**What to work on**
Pictures are to be left out. Copy exactly, and only, the lines from the start of the entries below to the line with "Task: Expand the Global tools node", both included.

**Information provided**

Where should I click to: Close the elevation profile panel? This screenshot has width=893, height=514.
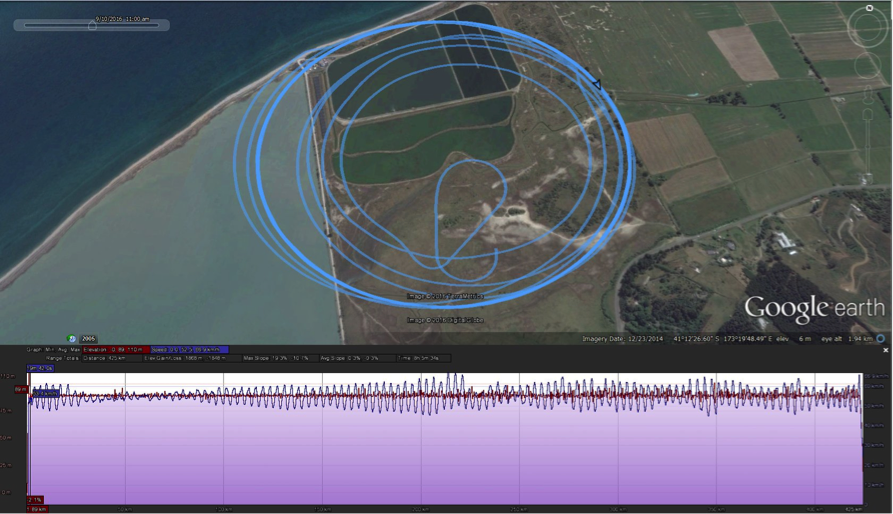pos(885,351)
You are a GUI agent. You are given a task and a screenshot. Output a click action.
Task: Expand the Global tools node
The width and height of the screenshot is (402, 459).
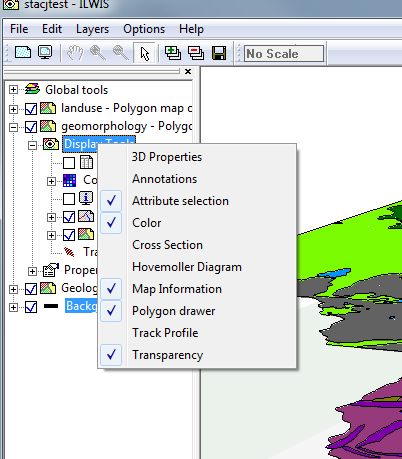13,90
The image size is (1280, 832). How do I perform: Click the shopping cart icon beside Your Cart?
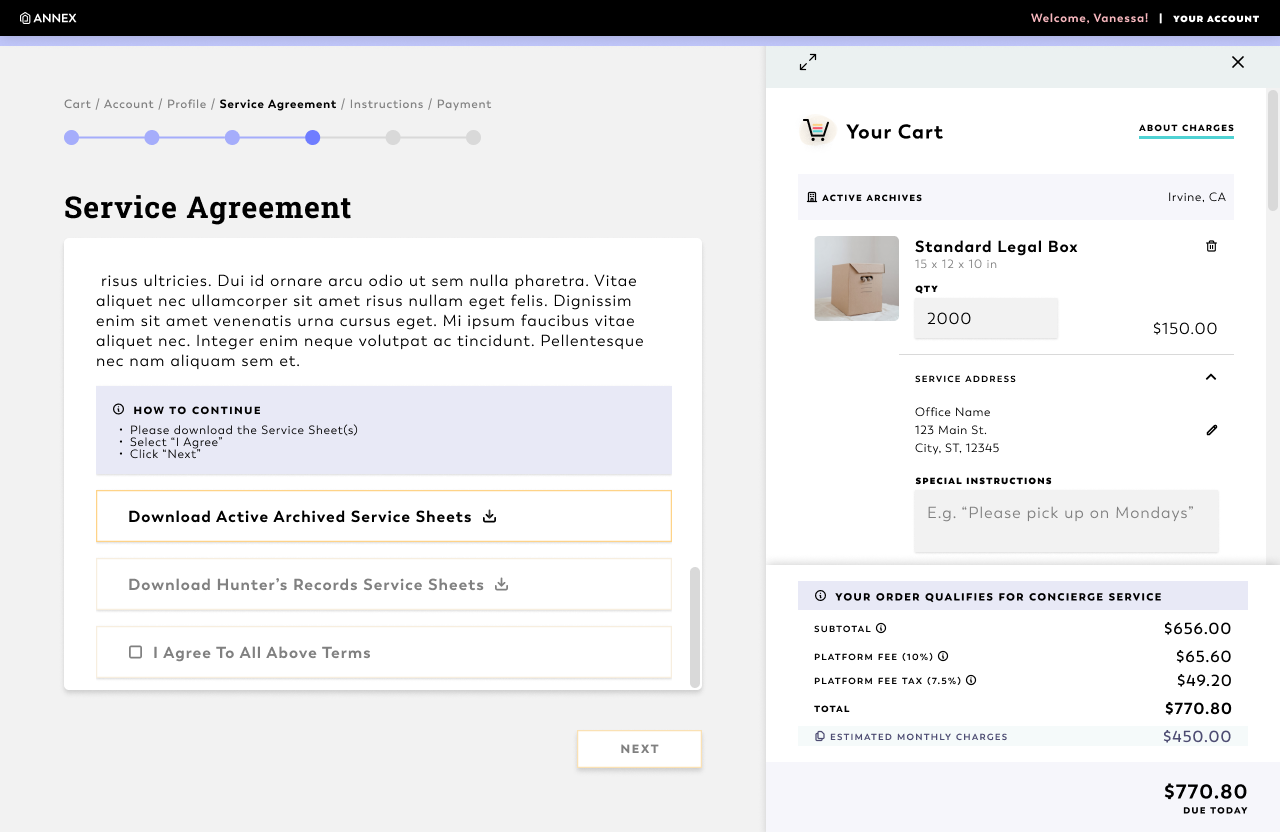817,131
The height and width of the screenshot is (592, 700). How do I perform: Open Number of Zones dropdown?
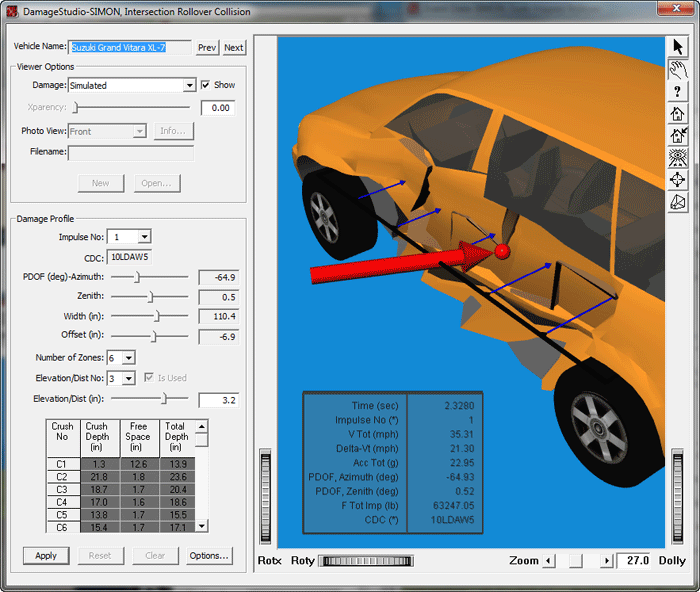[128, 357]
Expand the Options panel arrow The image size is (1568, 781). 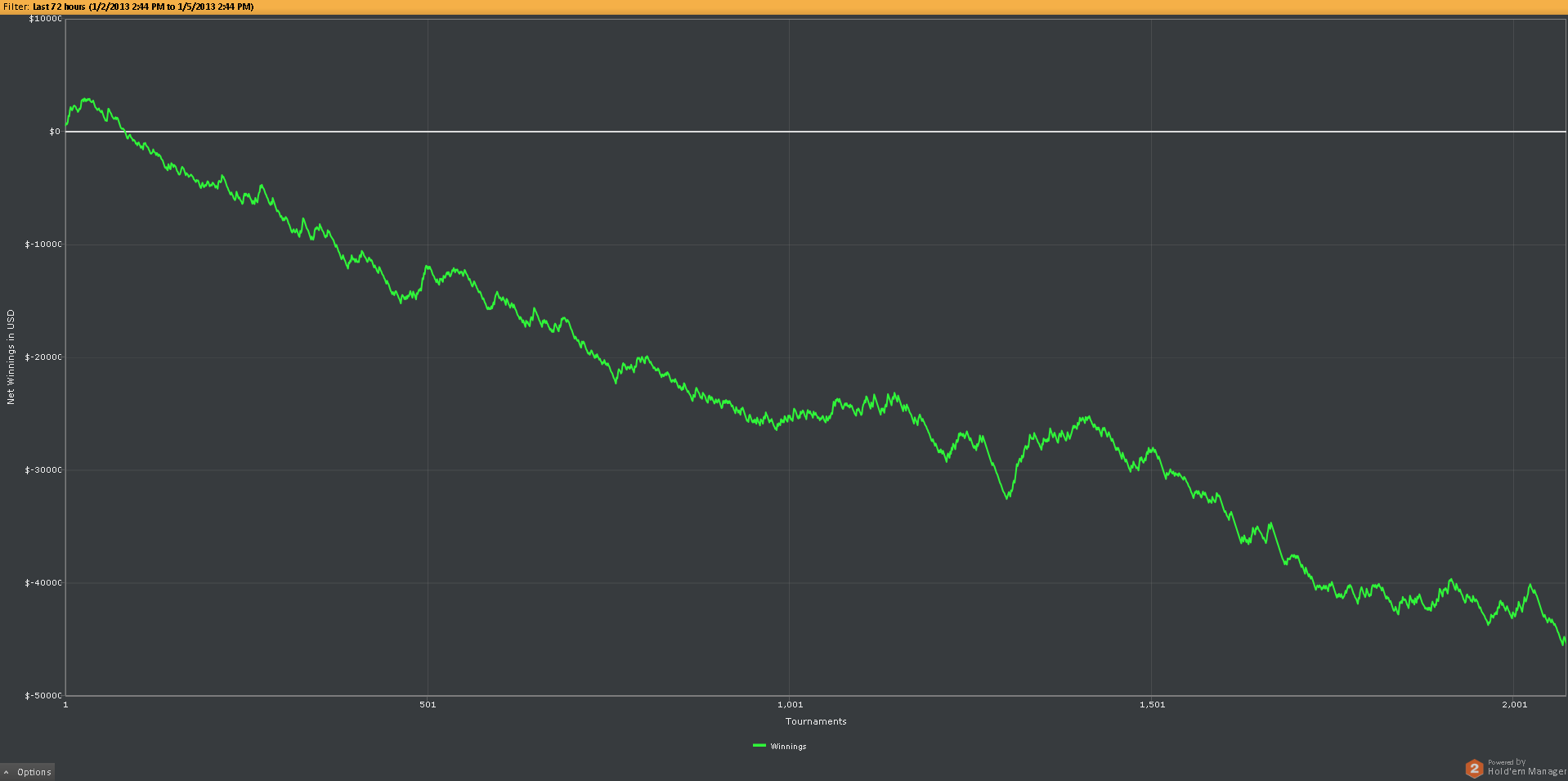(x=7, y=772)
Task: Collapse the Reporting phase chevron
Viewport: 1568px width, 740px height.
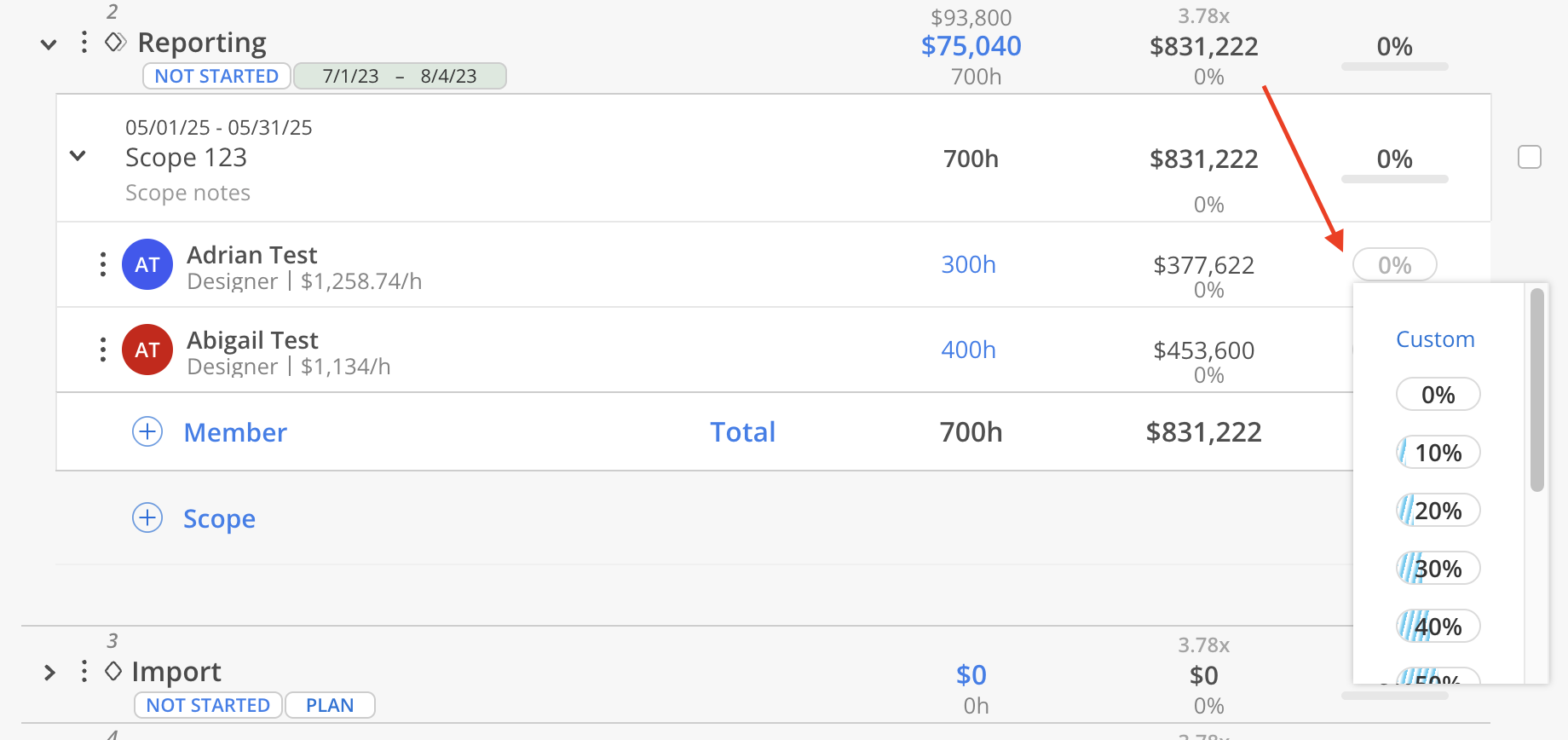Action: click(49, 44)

**Answer to this task**
Where should I click to: Close the elevation profile panel? This screenshot has width=893, height=514.
pos(885,351)
You are a GUI agent. You are given a task and a screenshot. Output a click action.
Task: Expand the Global tools node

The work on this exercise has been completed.